- [Source extract]
***
Nicole Meeuws was four months pregnant when a quiet spring morning stirred a deep, inexplicable dread. Hours later, she was rushed to the hospital, where devastating news shattered her world—she had lost the baby. As doctors prepared her for emergency surgery, Nicole’s body suddenly shut down. Her heart stopped. She was declared clinically dead.
For two minutes, Nicole was gone.
But what she experienced in that brief silence defied every medical certainty. She described being pulled through a tunnel of radiant blue and white light—alive, textured, musical. Emerging into a vast chamber pulsing with color and warmth, she encountered two towering beings seated on thrones. They shimmered with energy, part human, part aquatic, with gills and scaled tails. Their eyes held recognition, kindness, and a truth she hadn’t known she was seeking.
They told her she was never meant to be a mother. Her purpose was different: to help others remember what lies beyond the veil of physical life. There were no words spoken—only instant understanding. Nicole felt known, loved, and home.
Then, just as suddenly, she was “zapped” back into her body. Her return stunned the medical team. She spoke in dolphin-like clicks, her senses heightened, her perception altered. She described hearing emotions as color and feeling reborn.
In the years that followed, Nicole began painting—abstract, intuitive works inspired by the realms she had seen. She identified the beings as Apkallu, ancient Mesopotamian figures said to have guided early civilizations. Her art became a translation of energy, emotion, and memory from the other side.

Her message is simple, yet profound: Love is the truth we’ve forgotten. Death is not an end, but a return. And everything—every soul, every spark—comes from the same origin.
***
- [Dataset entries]
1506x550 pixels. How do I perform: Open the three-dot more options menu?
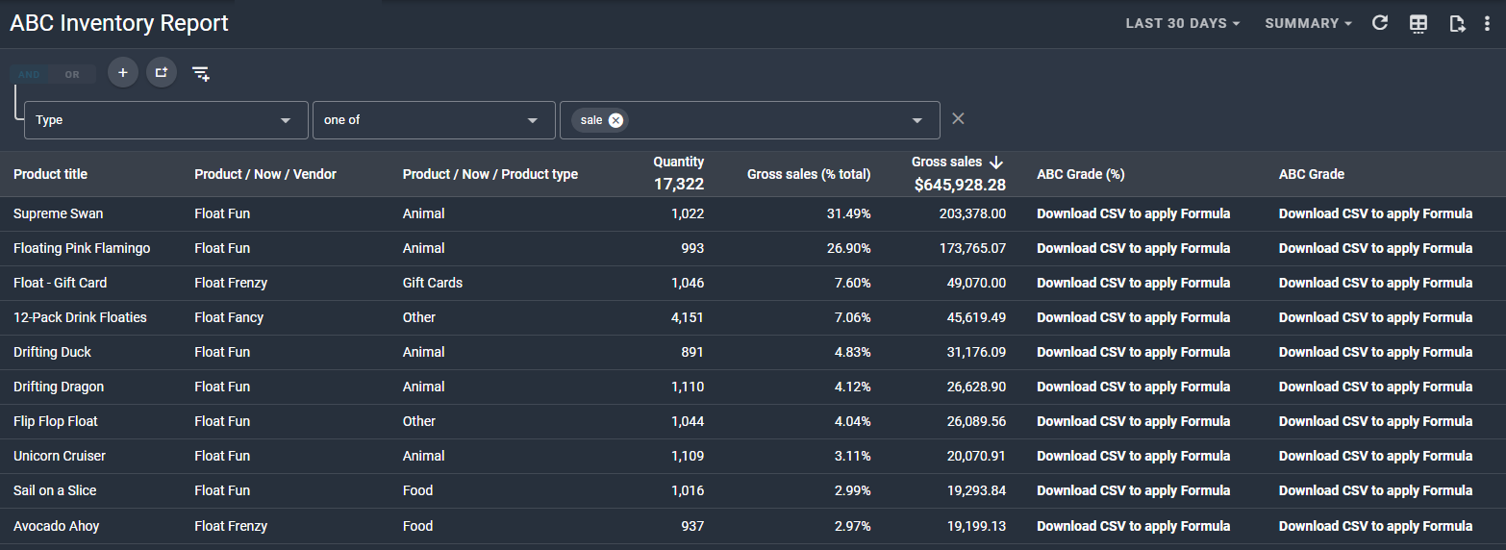pyautogui.click(x=1487, y=24)
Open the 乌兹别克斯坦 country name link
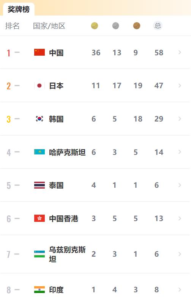Viewport: 191px width, 304px height. point(67,254)
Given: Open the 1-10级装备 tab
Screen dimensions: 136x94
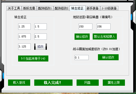Looking at the screenshot, I should [109, 8].
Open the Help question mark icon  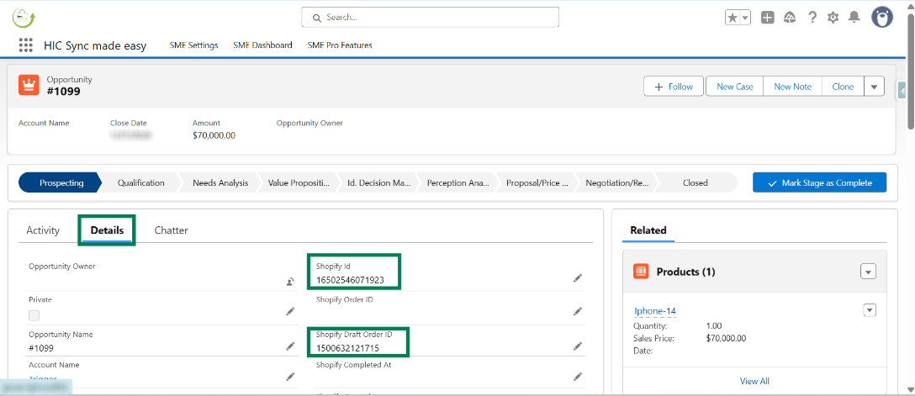click(812, 18)
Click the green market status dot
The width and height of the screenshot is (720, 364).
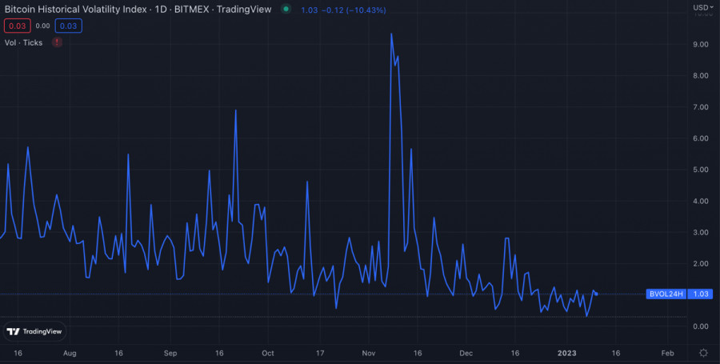286,9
***
- [Activity]
For each statement below, say yes or no to whether the account of Nicole Meeuws's near-death experience supports it, and quote the words from the account that decide it. (a) Nicole was four months pregnant. (b) The beings on the thrones spoke to her in words. (c) Nicole was gone for five minutes.

- [Solution for this problem]
(a) Yes: "Nicole Meeuws was four months pregnant"
(b) No: "There were no words spoken—only instant understanding."
(c) No: "For two minutes, Nicole was gone."